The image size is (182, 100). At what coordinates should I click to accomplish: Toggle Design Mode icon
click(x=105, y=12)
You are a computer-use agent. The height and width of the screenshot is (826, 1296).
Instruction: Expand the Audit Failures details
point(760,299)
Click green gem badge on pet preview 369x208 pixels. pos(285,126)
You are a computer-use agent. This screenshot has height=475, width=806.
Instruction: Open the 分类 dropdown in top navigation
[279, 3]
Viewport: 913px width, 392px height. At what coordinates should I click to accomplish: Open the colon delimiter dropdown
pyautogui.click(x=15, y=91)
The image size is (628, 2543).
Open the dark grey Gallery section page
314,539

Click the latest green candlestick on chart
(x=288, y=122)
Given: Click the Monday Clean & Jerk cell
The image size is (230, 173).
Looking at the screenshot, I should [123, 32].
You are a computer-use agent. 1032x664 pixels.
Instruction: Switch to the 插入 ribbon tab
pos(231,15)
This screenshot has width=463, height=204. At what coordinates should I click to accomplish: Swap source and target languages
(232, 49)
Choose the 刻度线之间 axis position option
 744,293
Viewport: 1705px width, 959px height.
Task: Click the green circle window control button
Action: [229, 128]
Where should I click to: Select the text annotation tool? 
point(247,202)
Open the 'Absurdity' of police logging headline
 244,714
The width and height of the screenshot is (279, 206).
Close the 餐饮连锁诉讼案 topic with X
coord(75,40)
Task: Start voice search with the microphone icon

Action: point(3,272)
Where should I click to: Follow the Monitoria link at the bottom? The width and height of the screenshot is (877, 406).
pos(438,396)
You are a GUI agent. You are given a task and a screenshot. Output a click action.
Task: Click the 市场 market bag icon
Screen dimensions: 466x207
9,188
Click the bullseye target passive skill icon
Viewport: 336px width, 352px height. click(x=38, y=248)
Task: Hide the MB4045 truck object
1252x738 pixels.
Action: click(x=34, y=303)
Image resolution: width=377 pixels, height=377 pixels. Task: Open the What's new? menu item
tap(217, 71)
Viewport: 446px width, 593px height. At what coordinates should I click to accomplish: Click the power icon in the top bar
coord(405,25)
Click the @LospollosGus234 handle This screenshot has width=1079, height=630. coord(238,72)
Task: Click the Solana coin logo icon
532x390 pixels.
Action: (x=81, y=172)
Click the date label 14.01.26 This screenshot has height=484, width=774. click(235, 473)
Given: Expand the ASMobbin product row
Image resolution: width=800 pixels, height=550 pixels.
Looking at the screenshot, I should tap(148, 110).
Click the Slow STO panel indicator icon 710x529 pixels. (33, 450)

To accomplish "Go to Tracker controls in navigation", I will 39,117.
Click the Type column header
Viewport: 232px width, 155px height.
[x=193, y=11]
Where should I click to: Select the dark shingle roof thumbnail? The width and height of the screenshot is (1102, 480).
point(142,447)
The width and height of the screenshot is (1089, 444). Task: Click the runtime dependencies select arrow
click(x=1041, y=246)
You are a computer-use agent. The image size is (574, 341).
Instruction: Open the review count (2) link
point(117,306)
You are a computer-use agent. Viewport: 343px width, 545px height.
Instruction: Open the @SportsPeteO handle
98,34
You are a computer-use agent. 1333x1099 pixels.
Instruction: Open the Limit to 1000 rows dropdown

□ □ □ □

= AIM =
Copy out everything from the line containing "Given: Click the Monday Clean & Jerk cell" down to the line containing "Action: point(3,272)", renaming "microphone" to "mic" and leaving everything else unchanged.

= REPLY =
Given: Click the Monday Clean & Jerk cell
The image size is (230, 173).
Looking at the screenshot, I should [123, 32].
You are a computer-use agent. 1032x664 pixels.
Instruction: Switch to the 插入 ribbon tab
pos(231,15)
This screenshot has width=463, height=204. At what coordinates should I click to accomplish: Swap source and target languages
(232, 49)
Choose the 刻度线之间 axis position option
 744,293
Viewport: 1705px width, 959px height.
Task: Click the green circle window control button
Action: [229, 128]
Where should I click to: Select the text annotation tool? 
point(247,202)
Open the 'Absurdity' of police logging headline
 244,714
The width and height of the screenshot is (279, 206).
Close the 餐饮连锁诉讼案 topic with X
coord(75,40)
Task: Start voice search with the mic icon

Action: point(3,272)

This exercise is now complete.